Another potential source of error is that the incoherency of equiaxed dendrites noted for QLA, QLB and to a smaller degree in QMA and QMB, allowing them to potentially float in and out of the observed section. This may have affected the measured \({V}_{\mathrm{V}}^{\mathrm{D}*}\). However, the observed dependence of \({V}_{\mathrm{V}}^{\mathrm{D}*}\) on cooling rate was not limited to the equiaxed zone but was prominent all the way to the crucible wall, where columnar dendrites are found attached to the wall. This gives the impression that while \({V}_{\mathrm{V}}^{\mathrm{D}*}\) may be unreliable locally in the centers of QLA and QLB, this does not account for the observed sensitivity of \({V}_{\mathrm{V}}^{\mathrm{D}*}\) to cooling rate. Movement of equiaxed dendrites is not expected to affect \({M}_{\mathrm{D}}\) notably, as dendrites floating in or out of plane are likely of similar age and thereby have similar \({M}_{\mathrm{D}}\).

Remarks

It has been observed for the present near-eutectic CGI that higher cooling rate tends to promote a more coherent structure of dendritic austenite which constitutes a higher volume fraction. Moreover, the structure continued to grow through the solidification interval in parallel with the eutectic. The dendritic structure also becomes coarser over time, in terms of having less surface area per volume of dendrites. Given that the structure is gradually engulfed in the eutectic over the solidification interval, this suggests that the modulus and volume fraction of the dendritic structure is not uniform in the as-cast material, but varies from the earliest parts of the structure engulfed by the eutectic, at the centre of eutectic cells, towards the parts of the structure last engulfed by the eutectic. This seems highly relevant to recent research indicating that the dendritic structure plays an important role in the tensile strength of the material.^[18,19,20]

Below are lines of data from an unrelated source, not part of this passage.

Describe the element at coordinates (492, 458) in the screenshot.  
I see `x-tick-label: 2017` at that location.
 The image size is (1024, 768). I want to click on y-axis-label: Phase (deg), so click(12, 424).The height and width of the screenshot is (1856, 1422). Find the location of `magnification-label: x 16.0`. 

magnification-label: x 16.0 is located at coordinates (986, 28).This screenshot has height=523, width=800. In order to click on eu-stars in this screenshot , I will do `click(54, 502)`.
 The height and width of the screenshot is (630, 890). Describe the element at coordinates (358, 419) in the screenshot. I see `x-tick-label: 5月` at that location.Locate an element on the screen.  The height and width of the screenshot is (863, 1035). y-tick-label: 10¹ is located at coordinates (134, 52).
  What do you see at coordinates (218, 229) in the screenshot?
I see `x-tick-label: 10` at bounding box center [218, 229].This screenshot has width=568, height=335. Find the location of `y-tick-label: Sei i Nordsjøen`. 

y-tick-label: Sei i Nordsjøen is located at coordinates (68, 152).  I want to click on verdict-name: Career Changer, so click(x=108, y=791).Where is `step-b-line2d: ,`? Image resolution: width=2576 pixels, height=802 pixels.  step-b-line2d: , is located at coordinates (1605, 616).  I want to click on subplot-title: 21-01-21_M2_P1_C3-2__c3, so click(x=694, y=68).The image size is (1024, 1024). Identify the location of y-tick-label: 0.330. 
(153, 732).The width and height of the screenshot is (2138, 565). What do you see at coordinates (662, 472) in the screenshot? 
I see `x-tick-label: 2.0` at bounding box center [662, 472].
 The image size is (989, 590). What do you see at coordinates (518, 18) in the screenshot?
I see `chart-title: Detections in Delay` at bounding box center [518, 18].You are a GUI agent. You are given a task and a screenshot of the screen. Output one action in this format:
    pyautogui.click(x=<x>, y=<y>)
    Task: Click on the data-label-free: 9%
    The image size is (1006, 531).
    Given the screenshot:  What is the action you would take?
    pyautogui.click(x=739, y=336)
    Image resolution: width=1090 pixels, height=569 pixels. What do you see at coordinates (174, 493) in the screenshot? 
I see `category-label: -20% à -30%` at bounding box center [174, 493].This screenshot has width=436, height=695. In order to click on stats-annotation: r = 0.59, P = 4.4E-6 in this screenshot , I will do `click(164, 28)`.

In order to predict the evolution of the dendritic austenite structure through the solidification of near-eutectic CGI, the main difficulties appear to be to better understand the relation between cooling rate and the amount of dendritic austenite, how much new dendritic structure grows in parallel with eutectic growth, and to what degree this structure grows by means other than thickening, such as tip growth.

Conclusions

The evolution of the dendritic structure in a near-eutectic compacted graphite iron was studied through the solidification interval at three cooling rates using water quenching.

• The total surface area against the liquid was generally larger at higher cooling rates but differences diminished towards the end of solidification.

• The interfacial surface area against the liquid was larger for the dendritic structure than for the eutectic through most of the solidification interval. This indicates that the dendritic structure is an important contributor to feeding issues even for near-eutectic compositions.

• Higher cooling rate promoted a more coherent dendritic austenite structure which generally constituted a higher volume fraction and surface area through the solidification interval.

• Dendritic austenite in extra-eutectic regions continued to change in parallel with growth of eutectic, both in terms of a considerable rise in volume fraction and coarsening as characterized by more volume per surface area of dendrites. This implies that the amount and shape of dendrites engulfed in eutectic varies from centres of eutectic cells towards last-to-freeze zones, contributing to non-uniform dendrite structure in the as-cast material, particularly for near-eutectic or hypereutectic irons.

• The ratio of volume over surface area (modulus) of the dendritic austenite structure increased at a higher rate than previous reports for isothermal conditions. Comparison to studies of coarsening in other alloys suggests that this may be related to the observed rise of the volume fraction by thickening of the structure. On the other hand, evidence of continued tip growth in parallel with eutectic growth was also observed.